In total, gains on equities were 4.8% of April’s opening NAV. In addition, this does not include large gains posted by Apple (APPL) in after-hours trade at the very end of April, when its stock surged following the release of positive earnings results. While not yet included in our performance results, Apple stock still contributed strongly to our gains for the month, since the stock was 5.6% higher.


Microsoft and Amazon – detailed earlier – both accounted for significant gains to portfolio NAV and remain core holdings on account of the direction each business appears to be heading. The former was a position we re-entered, while new additions included the likes of Advanced Micro Devices (AMD), Anthem Inc (ANTM), Facebook, JP Morgan, Latam Airlines (LMT), Northrop Grumman (NOC) and Zillow Group (ZG).

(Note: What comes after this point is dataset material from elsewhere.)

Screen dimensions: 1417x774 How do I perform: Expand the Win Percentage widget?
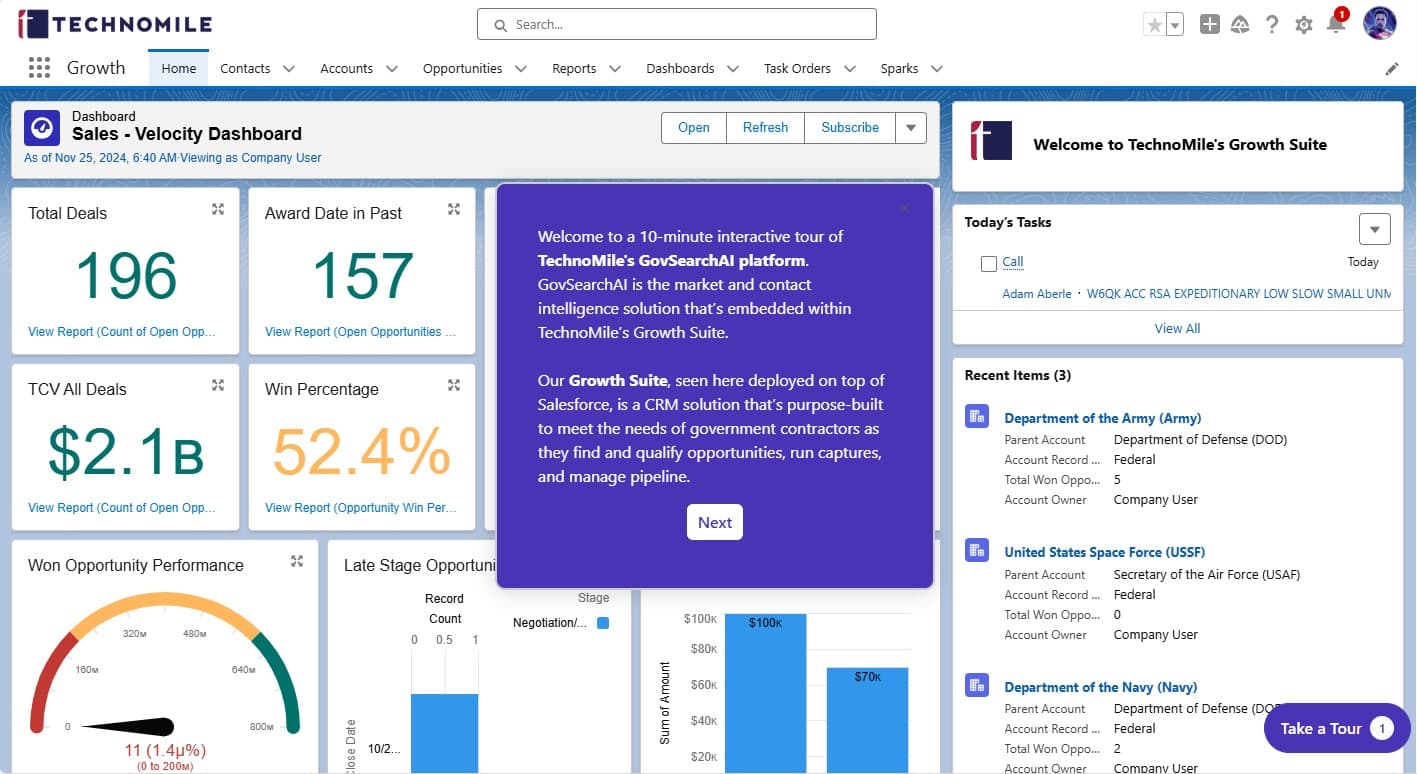point(454,385)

Equity and index options had a negative return of 0.2% for the month, albeit this was mainly due to the positive movement in the underlying stocks we held.


There was no realised income on our equity holdings during April since we only added positions and did not sell any stocks. However, there was a minor level of realised income for equity and index options, which totalled 0.1%. We are currently holding significant gains as unrealised income, with this representing 7.6% of the April’s starting NAV.


In terms of forex, we benefitted from an increase in the USD/AUD, which moved from 1.4091 to 1.4185. Our portfolio NAV grew 0.8% as a result. At April 30 cash is 9.8% of all assets, following additional capital being deployed into the portfolio towards our new positions.